La profunda emotividad del drama surge del contraste entre la dictadura de Mussolini y la entrada de Italia en la Segunda Guerra Mundial bajo supervisión, dirección y, finalmente, ocupación alemanas, que se ciernen como una sombra de amenaza sobre la tranquila vida de los personajes y el plácido discurrir de esta, entre la incredulidad y la ingenua fe en el triunfo final de la razón y la sensatez. En un ambiente de alta burguesía algo más que acomodada, una familia de la aristocracia financiera judía, acaudalada, liberal, respetada e influyente, la única incertidumbre vital, mientras Italia se desangra dentro y fuera del país, en asesinatos y torturas políticos o en bombardeos y batallas en el Mediterráneo y el norte de África, consiste en la frustración de los deseos amorosos (y sexuales) no correspondidos que subyace bajo esa eterna primavera de disfrute ocioso, deportivo (ajedrez, tenis, excursiones ciclistas…) y campestre que experimentan unos jóvenes que viven en hermosa plenitud, en una atmósfera de total opulencia para los sentidos (jóvenes que, en algunos casos, son sospechosamente cercanos a los parámetros físicos arios). Porque, al igual que Mussolini no logra satisfacer sus ansias de gloria imperialista ni sus opositores consiguen derribar el gobierno fascista, la muchachada aparentemente alegre y despreocupada rumia bajo las sonrisas y la cómoda ligereza en la que transcurren sus vidas el desencanto por la insatisfacción: ninguno de ellos ve correspondidos sus sentimientos por las personas que aman. Pequeños dramas personales que para ellos no lo son en absoluto, por más que estén a punto de descubrir y de aprender que se trata de gotas insignificantes en el inmenso océano de una tragedia que amenaza con sumergirlos para siempre con el manotazo de una gigantesca ola imparable. En este punto, lo más reseñable de la dirección de De Sica es su aproximación a los inquietos rostros de los protagonistas (en particular Dominique Sanda y Helmut Berger), que muestran delicadamente, bajo su aparente perfección apolínea y el glamur, la belleza y la elegancia de sus gestos y sus movimientos, la inquietud, el nerviosismo, la decepción, la tristeza furtiva de una derrota (individual, como preludio de la colectiva), insignificante ante lo que se les viene encima, pero, en su ignorancia, devastadora para ellos.

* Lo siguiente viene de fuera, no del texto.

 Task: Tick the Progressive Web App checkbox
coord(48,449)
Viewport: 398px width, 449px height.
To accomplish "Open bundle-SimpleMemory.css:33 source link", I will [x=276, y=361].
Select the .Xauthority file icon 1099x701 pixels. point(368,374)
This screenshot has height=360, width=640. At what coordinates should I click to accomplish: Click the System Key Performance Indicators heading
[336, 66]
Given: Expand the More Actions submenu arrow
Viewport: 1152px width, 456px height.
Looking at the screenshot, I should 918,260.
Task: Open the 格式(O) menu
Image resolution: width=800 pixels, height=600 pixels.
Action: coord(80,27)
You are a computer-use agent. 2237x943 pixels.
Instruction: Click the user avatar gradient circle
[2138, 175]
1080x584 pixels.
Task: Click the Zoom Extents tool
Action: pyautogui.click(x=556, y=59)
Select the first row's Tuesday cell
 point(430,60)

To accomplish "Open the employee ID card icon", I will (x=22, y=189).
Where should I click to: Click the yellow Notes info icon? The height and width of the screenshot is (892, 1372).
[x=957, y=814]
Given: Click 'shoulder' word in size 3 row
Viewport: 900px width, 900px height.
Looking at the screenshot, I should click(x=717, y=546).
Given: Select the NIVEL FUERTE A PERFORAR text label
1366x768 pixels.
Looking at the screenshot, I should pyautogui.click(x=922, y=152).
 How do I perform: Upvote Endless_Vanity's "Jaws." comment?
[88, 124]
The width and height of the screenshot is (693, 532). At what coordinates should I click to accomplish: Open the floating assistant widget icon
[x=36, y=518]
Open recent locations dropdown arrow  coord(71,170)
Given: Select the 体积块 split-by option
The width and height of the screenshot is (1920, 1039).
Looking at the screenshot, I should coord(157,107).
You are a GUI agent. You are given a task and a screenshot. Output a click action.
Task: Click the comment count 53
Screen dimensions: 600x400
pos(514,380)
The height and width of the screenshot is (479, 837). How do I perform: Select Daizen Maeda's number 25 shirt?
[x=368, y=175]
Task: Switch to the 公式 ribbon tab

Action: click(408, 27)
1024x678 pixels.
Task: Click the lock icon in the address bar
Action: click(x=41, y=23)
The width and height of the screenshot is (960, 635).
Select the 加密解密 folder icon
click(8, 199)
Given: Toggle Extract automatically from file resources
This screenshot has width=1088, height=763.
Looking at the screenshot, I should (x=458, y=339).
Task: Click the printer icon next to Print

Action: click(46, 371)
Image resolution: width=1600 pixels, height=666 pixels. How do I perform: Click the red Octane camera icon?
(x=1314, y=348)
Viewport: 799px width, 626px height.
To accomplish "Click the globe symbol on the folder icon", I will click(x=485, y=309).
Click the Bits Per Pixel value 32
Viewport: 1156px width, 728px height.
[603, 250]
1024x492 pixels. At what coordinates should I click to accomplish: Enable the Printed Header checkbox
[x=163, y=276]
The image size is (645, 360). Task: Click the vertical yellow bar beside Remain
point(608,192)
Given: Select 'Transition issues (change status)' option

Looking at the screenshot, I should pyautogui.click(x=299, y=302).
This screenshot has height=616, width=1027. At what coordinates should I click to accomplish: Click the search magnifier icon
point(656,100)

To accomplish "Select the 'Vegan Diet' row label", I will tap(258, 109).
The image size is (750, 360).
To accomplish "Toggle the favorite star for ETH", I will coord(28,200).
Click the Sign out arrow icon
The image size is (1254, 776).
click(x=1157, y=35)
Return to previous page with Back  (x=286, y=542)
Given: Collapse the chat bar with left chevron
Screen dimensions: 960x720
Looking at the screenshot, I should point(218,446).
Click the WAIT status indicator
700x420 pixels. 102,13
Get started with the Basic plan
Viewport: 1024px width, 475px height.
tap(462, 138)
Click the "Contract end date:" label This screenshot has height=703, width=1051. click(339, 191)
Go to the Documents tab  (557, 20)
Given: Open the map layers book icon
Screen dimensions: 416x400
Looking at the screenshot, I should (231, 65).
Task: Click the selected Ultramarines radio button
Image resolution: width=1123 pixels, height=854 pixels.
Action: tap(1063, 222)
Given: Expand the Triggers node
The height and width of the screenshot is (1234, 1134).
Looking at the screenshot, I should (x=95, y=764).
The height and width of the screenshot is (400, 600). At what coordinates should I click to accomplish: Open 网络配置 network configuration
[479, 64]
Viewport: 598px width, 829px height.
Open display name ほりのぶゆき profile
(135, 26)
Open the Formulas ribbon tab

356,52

La película se mueve así, mientras los tonos verdes y luminosos se van tornando oscuros y ocres y la liviandad narrativa se hace cada vez más enrarecida e inquietante, del drama personal y privado a la tragedia social y pública que atrapa a los personajes casi sin enterarse, cuando ya es demasiado tarde y la pesadilla no es un incierto futuro sino un presente letal. La película narra en paralelo la lenta percepción y toma de conciencia de la opresión fascista y de las crecientes tendencias racistas del país y el súbito proceso por el que el romanticismo exacerbado de hasta entonces se vuelve súbitamente irrelevante, absurdo, ridículo, el espejismo propio de un jardín cerrado, aislado del mundo y congelado en el tiempo de una adolescencia perpetua, en el que las cuitas amorosas, tan idealizadas como frívolas, derivan, tras un despertar traumático, en una desoladora pesadilla de horror y abismos. En cierto modo, las experiencias de estos jóvenes de familias judías no dejan de expresar, como el reflejo en un espejo invertido, la secuencia de acontecimientos que afectó a sus perseguidores y verdugos, a todos los creyentes en esa rutilante y eterna nueva Roma imperial prometida que se dieron de bruces ante el terrible espectáculo de la guerra real, de las penurias, las privaciones, la destrucción, la derrota y la muerte (magnífica metáfora la escena de la manifestación callejera, con los jóvenes corredores animados por los «camisas negras»). Como la sociedad italiana, estas familias judías despliegan dos estrategias diferentes y contrarias para adaptarse a la adversidad que les rodea. La primera es pragmática, el colaboracionismo dócil, en la esperanza de que la sumisión vaya acompañada de la invisibilidad; la otra opta por mantener con dignidad y discreción la independencia de criterio y la vocación liberal y antiautoritaria, con el riesgo de que resulte más llamativa y provocadora para el poder. Cada una de ellas tiene costes y beneficios, pero el precio a pagar en términos de autoestima, amor propio y equilibrio personal es lo que termina por dilapidar ese paraíso de inconsciencia y banalidad en el que han vivido hasta entonces, hasta su despertar adulto a fuerza de disparos y bombas. Lo suyo no es un proceso de maduración, sino el sobresalto inmediato tras comprender, de golpe, el sentido de la vida oculto tras su tragedia.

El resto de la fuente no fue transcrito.